One obnoxious individual was kicked out of the project by the other farmers shortly after it started. This fellow, an educated man and ex-newspaper editor, shot four wildebeest on his farm for meat which was expressly against what had just been agreed! He then went to fetch the anti-poaching team, told them to load the poached animals onto his truck, instructing them not to say anything about the incident! When he was confronted by me about this, he became abusive and indignant, and of course had to pull out the old well-worn race card. I could not understand it. Here an opportunity had fallen into his lap to earn good money out of a resource that was not earning him money before, had to do no work at all to reap the benefits, but he still could not get it together! Simple greed. Quite amazing. Slowly most of the farmers came around to a conservation-orientated way of thinking and the project flourished. However, I have run ahead of myself.

 

So much for the formation of the project. We had lost AJ’s farms and Debshan, but we still wanted to operate safaris. Most of our hunts in the latter part of the nineties were plainsgame hunts with four or five leopard/plainsgame safaris per season as well. With our plainsgame areas now gone, we had to rethink how our operation was going to stay alive.

 

Before we actually instigated the first project meeting, Graham and I drove around the old Greef and Greenspan ranches which had been plundered during the ARDA era, and which now belonged to the A2 farmers. We spoke to as many of the cattle-herders as we could. These were the “men on the ground” and they would know about game movement. The wildebeest, kudu, impala, zebra and small game had been decimated. There were still small pockets of these animals scattered around but they were few, and they were wild. We asked about leopard. “Hau!” the cattle herders exclaimed, “the leopards are many, and the game animals for them to eat are too few. The leopards are taking the cattle all the time! We even see leopards in the daytime.” So there was bad news, and there was very good news too.

 

When the white farmers were still in this area in 1982, they were trapping, poisoning and shooting cattle-killing cats. The farmers left in 1983 and seventeen years had passed with very little, if any, predator control at all. We had been operating from the Ingwezi camp on AJ’s property for about twelve years by this time, and we knew how to outwit farm leopards. We decided, “The hell with plainsgame, let us try to sell more leopard”. There had to be large old leopard on the ARDA land which had never seen a trap or a hunter’s bait. A few operators had tried stop-start programmes on these areas under ARDA, but none of them had lasted. The ARDA bureaucracy was just too much to deal with when coupled with the dreadful mismanagement on the ground.

 

For the first time in twenty years of professional hunting, we organised an advertisement in a hunting magazine and Graham and I planned a marketing trip to America. The advertisement worked and many queries, some serious, some not, came our way.

 

Our angle, or focus, was total leopard hunting. We did not sugarcoat the information. We were looking for serious leopard hunters who were prepared to work hard. We had very little plainsgame to offer and the hunter would probably see very little as we hung baits, checked baits and scouted for leopard sign. But we promised these hunters that they would be in an area with many large cats and we would work until we dropped, or until we nailed one. Of course we drew hard on our established clientele and many of them came to the party. We killed fourteen leopards that season and eight of them were giant supercats. Out of these eight supercats, four were taken by my established clients which really pleased us.

============================================================

| What the exercise asks |
Copy the leopard hunting account word for word from "So much for" to "to stay alive.". The data after this point can be set aside.

| Data lines |
============================================================

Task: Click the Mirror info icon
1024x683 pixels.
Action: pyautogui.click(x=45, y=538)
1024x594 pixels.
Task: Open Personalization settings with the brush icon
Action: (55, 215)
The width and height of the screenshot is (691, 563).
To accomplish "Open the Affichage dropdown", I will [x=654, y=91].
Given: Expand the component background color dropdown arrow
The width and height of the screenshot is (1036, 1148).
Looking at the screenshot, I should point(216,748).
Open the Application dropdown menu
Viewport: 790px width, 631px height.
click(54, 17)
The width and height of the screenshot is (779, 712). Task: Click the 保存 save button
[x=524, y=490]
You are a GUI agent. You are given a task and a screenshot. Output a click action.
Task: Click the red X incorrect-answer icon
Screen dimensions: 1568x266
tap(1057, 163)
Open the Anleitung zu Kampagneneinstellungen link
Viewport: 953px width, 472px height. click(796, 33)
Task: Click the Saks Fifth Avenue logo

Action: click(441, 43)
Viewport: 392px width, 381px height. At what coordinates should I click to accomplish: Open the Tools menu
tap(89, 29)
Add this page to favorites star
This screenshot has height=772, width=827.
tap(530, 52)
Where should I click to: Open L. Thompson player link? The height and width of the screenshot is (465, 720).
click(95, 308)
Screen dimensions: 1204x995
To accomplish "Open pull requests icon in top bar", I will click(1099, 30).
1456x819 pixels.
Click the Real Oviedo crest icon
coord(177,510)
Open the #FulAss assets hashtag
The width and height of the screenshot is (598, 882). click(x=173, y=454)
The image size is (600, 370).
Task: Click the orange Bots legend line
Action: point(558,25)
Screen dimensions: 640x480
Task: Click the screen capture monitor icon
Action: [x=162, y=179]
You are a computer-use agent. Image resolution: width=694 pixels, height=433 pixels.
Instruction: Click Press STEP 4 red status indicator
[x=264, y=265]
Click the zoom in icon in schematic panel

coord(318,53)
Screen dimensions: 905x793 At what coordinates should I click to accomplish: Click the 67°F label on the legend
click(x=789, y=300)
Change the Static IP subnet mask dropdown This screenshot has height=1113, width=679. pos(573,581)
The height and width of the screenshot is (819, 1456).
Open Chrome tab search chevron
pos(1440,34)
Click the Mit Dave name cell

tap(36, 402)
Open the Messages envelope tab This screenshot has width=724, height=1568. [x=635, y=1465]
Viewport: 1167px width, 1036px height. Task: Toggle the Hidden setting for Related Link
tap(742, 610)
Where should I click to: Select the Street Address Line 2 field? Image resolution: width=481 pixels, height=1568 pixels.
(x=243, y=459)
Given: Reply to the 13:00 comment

============================================================

| Right answer |
So much for the formation of the project. We had lost AJ’s farms and Debshan, but we still wanted to operate safaris. Most of our hunts in the latter part of the nineties were plainsgame hunts with four or five leopard/plainsgame safaris per season as well. With our plainsgame areas now gone, we had to rethink how our operation was going to stay alive.